En Palestine, nos consœurs et nos confrères sont la cible de l’armée d’occupation. Le président du Syndicat des journalistes, Nasser Abou Baker, dénonce la responsabilité des gouvernements israéliens dans cette répression qui a pour but d’imposer un seul récit.
Les journalistes palestiniens paient un lourd tribut à la liberté de la presse. Blessés, tués, ils et elles n’en continuent pas moins de témoigner de ce qui se passe dans les territoires occupés. Il n’y a pas un domaine où nos consœurs et nos confrères de Palestine peuvent travailler en toute sécurité. Pour preuve, l’assassinat, le 11 mai, de Shireen Abou Akleh, journaliste palestino-américaine réputée de la chaîne Al Jazeera, tuée par l’armée israélienne alors qu’elle couvrait une opération militaire à Jénine, en Cisjordanie.

Pétition

Assassinat de Shireen Abu Akleh
« Nous demandons des sanctions contre Israël »

https://chng.it/ZSYVFHXzGj

Comment décririez-vous la situation des journalistes palestiniens ?
Les journalistes palestiniens subissent les attaques régulières des Israéliens. Depuis 2000, selon nos sources, 50 journalistes ont été tués par l’armée israélienne. Ce qui fait plus de 2 morts par an, ce qui est énorme. C’est un véritable crime, peut-être le plus important à l’encontre des journalistes dans le monde entier. Le syndicat a publié plusieurs rapports sur ces crimes et ces attaques perpétrés par les Israéliens. De 2013 à juin 2022, nous avons dénombré pas moins de 7 400 attaques contre les journalistes. Selon une fondation basée aux États-Unis, les Israéliens sont les premiers prédateurs de journalistes dans le monde. Je ne pense pas qu’il y ait un pays au monde où les journalistes souffrent autant que les professionnels palestiniens. Quand je dis que nous sommes sous le feu de l’armée israélienne, ce n’est pas une image. C’est malheureusement la réalité. Ils nous ciblent quotidiennement. Ils ne veulent pas que le monde puisse assister à leurs crimes, mais ils ne veulent pas non plus que l’on montre la lutte du peuple palestinien contre l’occupation.
En fait, ce que cherchent les Israéliens, ce qu’ils veulent – et c’est pour cela qu’ils se comportent ainsi – est que n’existe que leur propre version du récit. On peut dire que, dans le passé, ils y étaient parvenus. Mais, aujourd’hui, ce n’est plus pareil. Il y a de nouveaux médias, les réseaux sociaux. Donc, ils ne peuvent plus imposer au monde leurs commentaires et leurs images. C’est pour cela qu’ils ciblent les journalistes. Pour tuer la vérité de ce qui se passe sur le terrain et faire en sorte qu’il n’y ait qu’une seule histoire qui parvienne au monde, la leur.
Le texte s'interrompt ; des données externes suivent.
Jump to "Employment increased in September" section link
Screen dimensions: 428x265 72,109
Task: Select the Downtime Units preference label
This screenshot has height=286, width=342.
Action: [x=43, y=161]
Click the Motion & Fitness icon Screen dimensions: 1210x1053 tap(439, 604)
Cela concerne aussi les réseaux sociaux ?
Bien sûr, l’occupant israélien n’oublie pas de s’occuper des réseaux sociaux et tente de contrôler en permanence ce qui est posté. Ce qui est écrit et diffusé sur Facebook ou Instagram, par exemple, les inquiète particulièrement. Récemment, nous avons reçu les plaintes de trois journalistes dont les comptes ont été fermés sur les réseaux sociaux. Nous considérons qu’il y a une accointance entre le gouvernement israélien et les dirigeants de Facebook, mais aussi ceux d’autres réseaux sociaux.
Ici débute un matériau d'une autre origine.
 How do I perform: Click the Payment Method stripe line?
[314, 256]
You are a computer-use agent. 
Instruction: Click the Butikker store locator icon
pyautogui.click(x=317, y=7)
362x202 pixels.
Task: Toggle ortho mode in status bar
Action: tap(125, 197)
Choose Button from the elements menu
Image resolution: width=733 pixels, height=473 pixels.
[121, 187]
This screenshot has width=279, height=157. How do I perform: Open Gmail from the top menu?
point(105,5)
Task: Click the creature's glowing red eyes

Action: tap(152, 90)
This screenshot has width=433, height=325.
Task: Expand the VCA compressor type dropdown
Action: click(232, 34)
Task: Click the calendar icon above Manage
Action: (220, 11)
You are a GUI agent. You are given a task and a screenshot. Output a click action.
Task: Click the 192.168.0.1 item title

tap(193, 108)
Pensez-vous que ces attaques se sont aggravées ces quinze dernières années ?
Sans conteste, oui. La responsabilité incombe au gouvernement israélien, aux premiers ministres et aux leaders de l’armée et de ce qu’ils appellent les forces de sécurité. Sur le terrain, il ne faut pas croire que les soldats font ce qu’ils veulent et qu’il s’agirait d’actes isolés en quelque sorte lorsqu’ils tuent ou blessent un ou une journaliste. En réalité – et je ne dis pas ça pour dédouaner les soldats –, ils obéissent aux ordres qu’on leur donne et aux décisions politiques.
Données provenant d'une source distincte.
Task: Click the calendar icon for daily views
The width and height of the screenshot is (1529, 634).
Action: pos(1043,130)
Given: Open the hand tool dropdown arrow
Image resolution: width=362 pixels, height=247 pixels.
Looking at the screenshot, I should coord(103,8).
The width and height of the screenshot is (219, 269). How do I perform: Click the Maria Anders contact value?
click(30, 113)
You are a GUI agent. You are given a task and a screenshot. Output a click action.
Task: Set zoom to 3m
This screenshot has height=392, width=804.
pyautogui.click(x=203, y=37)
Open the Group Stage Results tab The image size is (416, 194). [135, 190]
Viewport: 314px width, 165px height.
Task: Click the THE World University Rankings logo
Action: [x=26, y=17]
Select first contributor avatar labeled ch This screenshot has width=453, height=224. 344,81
Comment votre syndicat peut-il agir face à cette puissance ?
Nous agissons avec la Fédération internationale des journalistes (FIJ) pour mettre fin à l’impunité israélienne dans ses attaques contre les journalistes palestiniens. Avec la FIJ, nous avons ainsi accès à la Cour pénale internationale (CPI). Nous espérons qu’une instruction sera ouverte et qu’une enquête puisse avoir lieu, notamment, dans le cadre de l’assassinat, à Jénine, de Shireen Abou Akleh, la journaliste d’Al Jazeera, mais, plus largement, sur tous les cas qui nous concernent. Nous attendons une réponse du procureur de la CPI, Karim Khan, et que soient jugés les meurtriers et ceux qui ont donné les ordres. Il faut protéger les journalistes palestiniens. Un jugement de la CPI sera un symbole de la fin de l’impunité pour quiconque dans le monde s’en prend aux journalistes. Nous savons que les journalistes sont avec nous. Ils sont du côté de la justice et de la vérité.

Vous devez aussi faire face à l’Autorité palestinienne ?
C’est un autre problème, qui, d’ailleurs, ne concerne pas que l’Autorité palestinienne. Nous publions, chaque année, un rapport sur la situation en Palestine. Il est constitué de trois sections. La première traite des crimes les plus importants, dont sont responsables les Israéliens. Ils nous tuent, nous blessent et détruisent nos locaux. L’an dernier, trois immeubles abritant des bureaux de journalistes à Gaza ont subi des frappes aériennes. Par ailleurs, il y a des violations de la part du Hamas à Gaza et de l’Autorité palestinienne en Cisjordanie. Nous ne laissons passer aucune violation du droit des journalistes à faire leur travail. Nous interpellons le Hamas ou l’Autorité en leur rappelant qu’ils doivent respecter la loi, la liberté d’expression et la liberté de la presse. Mais, honnêtement, ces violations n’ont rien à voir avec ce que nous font subir les Israéliens. Avec eux, nous craignons pour notre vie.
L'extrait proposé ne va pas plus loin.